LA PREUVE SOUMISE DEVANT LE TRIBUNAL
La preuve en demande
[5] M. Spain témoigne devant le Tribunal.
[6] Il indique qu’il est à la recherche, le 4 décembre 2015, d’une paire de bottes d’hiver.
[7] Il se rend donc chez la défenderesse. Il essaie 4 ou 5 paires de bottes mais seule une marque fonctionne pour son pied. « J’ai le dessus du pied fort, j’ai de la difficulté à me chausser » - précisera-t-il.
[8] Les bottes sont achetées pour le coût de 51,73$[2], toutes taxes incluses.
[9] Le surlendemain, soit le 6 décembre, il chausse lesdites bottes pour la première fois, le tout, dans le but de prendre une marche avec sa conjointe.

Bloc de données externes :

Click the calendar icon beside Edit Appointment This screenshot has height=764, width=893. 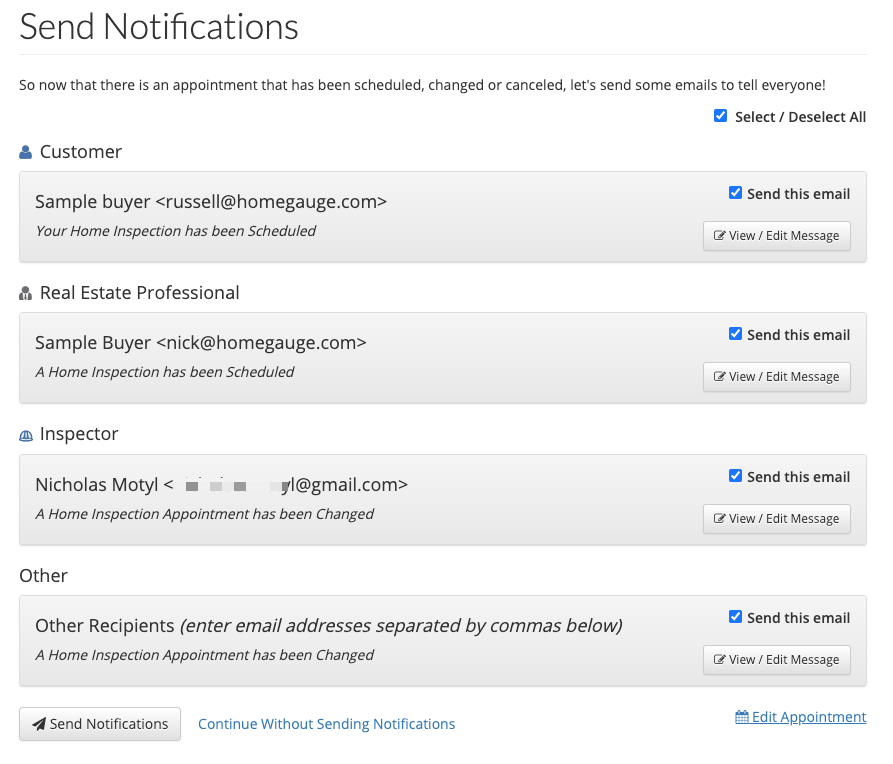point(742,717)
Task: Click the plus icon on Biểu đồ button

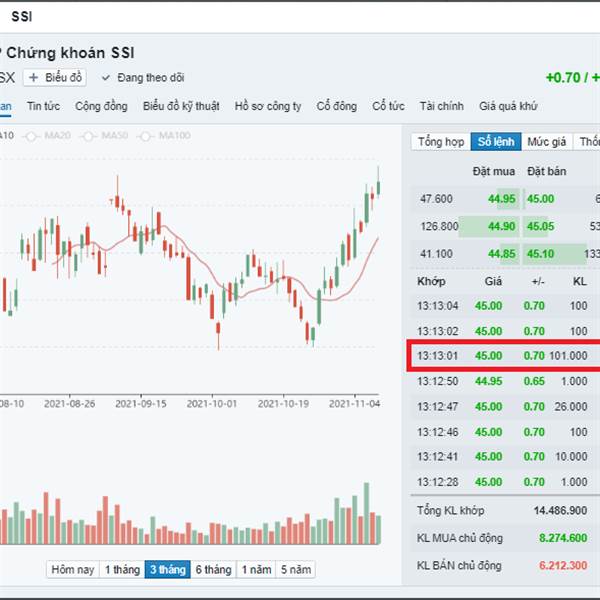Action: (33, 78)
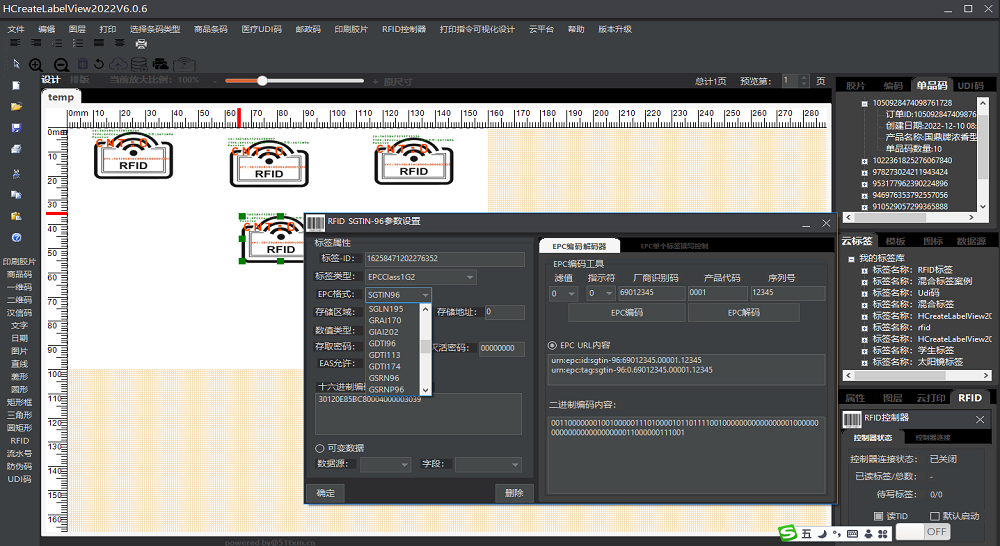The height and width of the screenshot is (546, 1000).
Task: Click the cloud upload toolbar icon
Action: [x=119, y=64]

[10] Après une durée d’environ 30 minutes, peut-être un peu plus, M. Spain perd le talon de sa botte droite, la semelle vers l’avant se déchire. Il enlève ladite botte.
[11] Sa conjointe, qui l’accompagne, rit de bon cœur et le taquine en lui disant, que de toute façon, il se fera rembourser vu l’état lamentable des bottes.

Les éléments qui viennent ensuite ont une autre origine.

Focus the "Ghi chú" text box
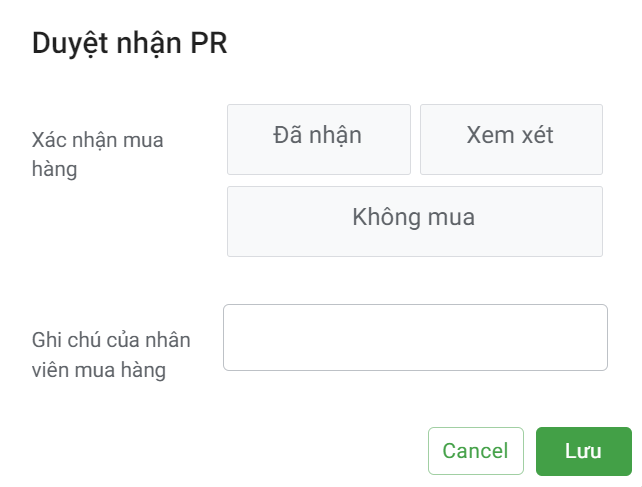 415,338
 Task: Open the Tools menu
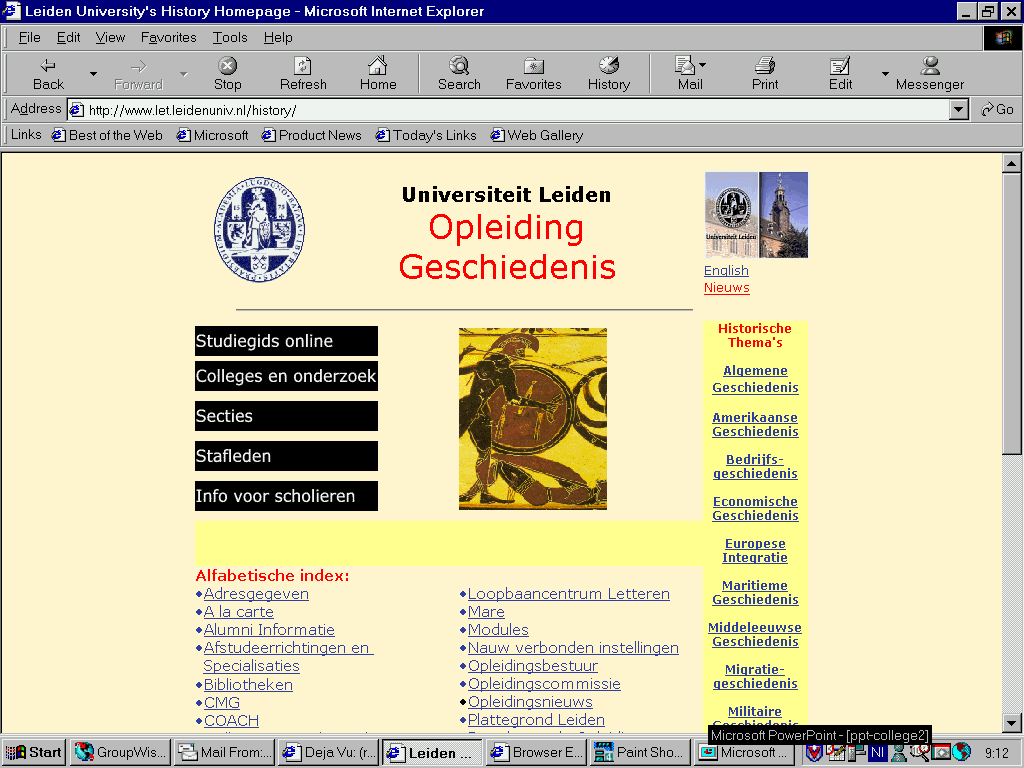click(x=230, y=37)
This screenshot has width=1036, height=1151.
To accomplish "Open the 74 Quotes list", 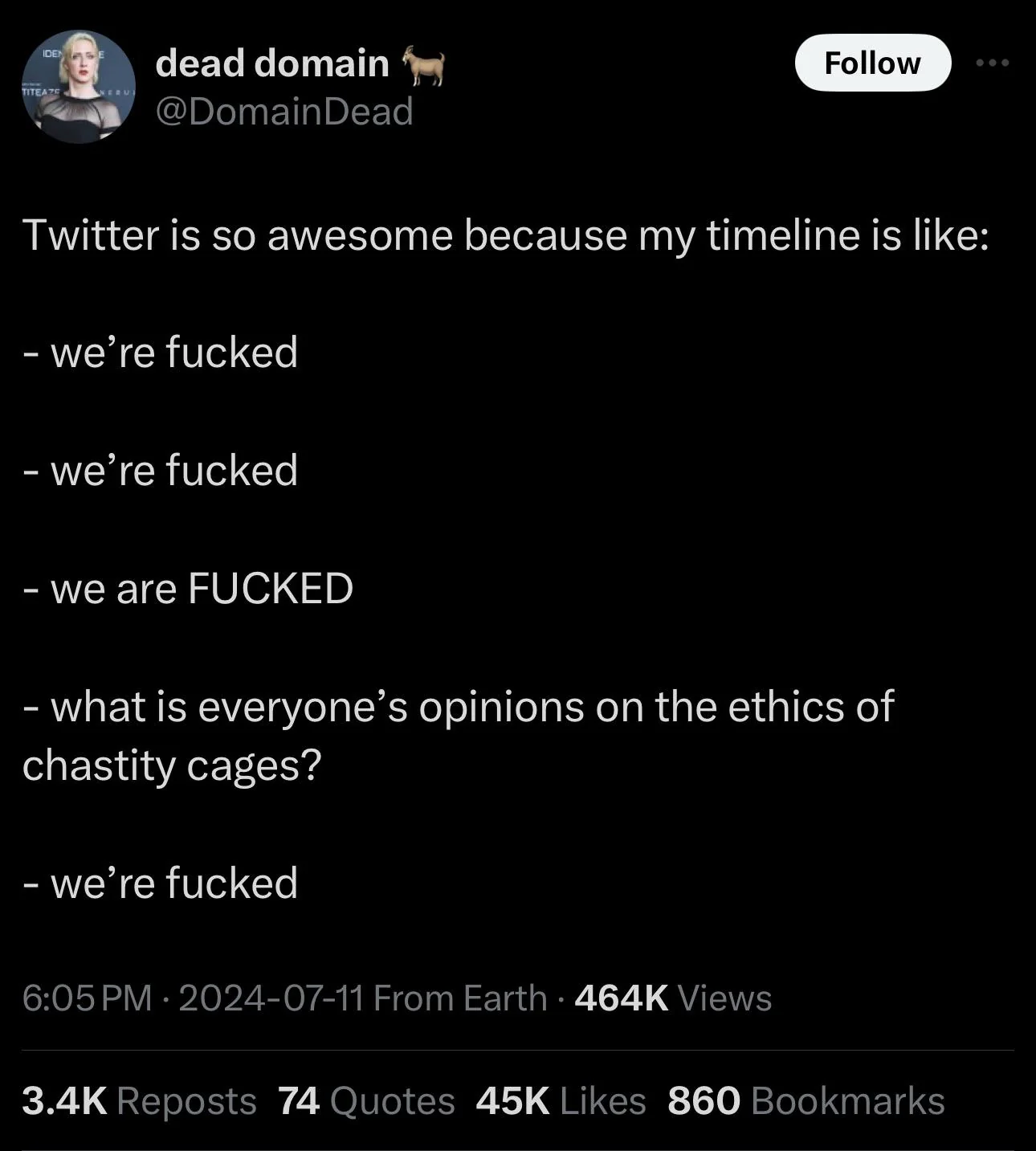I will pos(366,1100).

[12] Revenu à la maison, M. Spain constate que la botte gauche commence également à fendre.
[13] Quatre jours plus tard, il retourne chez la défenderesse et demande d’être remboursé du montant payé.
[14] La défenderesse, par ses représentantes, refuse. Elle mentionne qu’il s’agit d’une « vente finale »[3] et qu’elle a une politique de non-remboursement qui apparait d’ailleurs à quelques endroits dans le magasin[4].
[15] La défenderesse offre à M. Spain de lui remettre une paire de bottes identique ou de lui offrir un crédit au montant de l’achat, et ce, pour n’importe quel article en magasin. « Vous pourriez acheter des sandales pour votre épouse » précise l’employée de la défenderesse.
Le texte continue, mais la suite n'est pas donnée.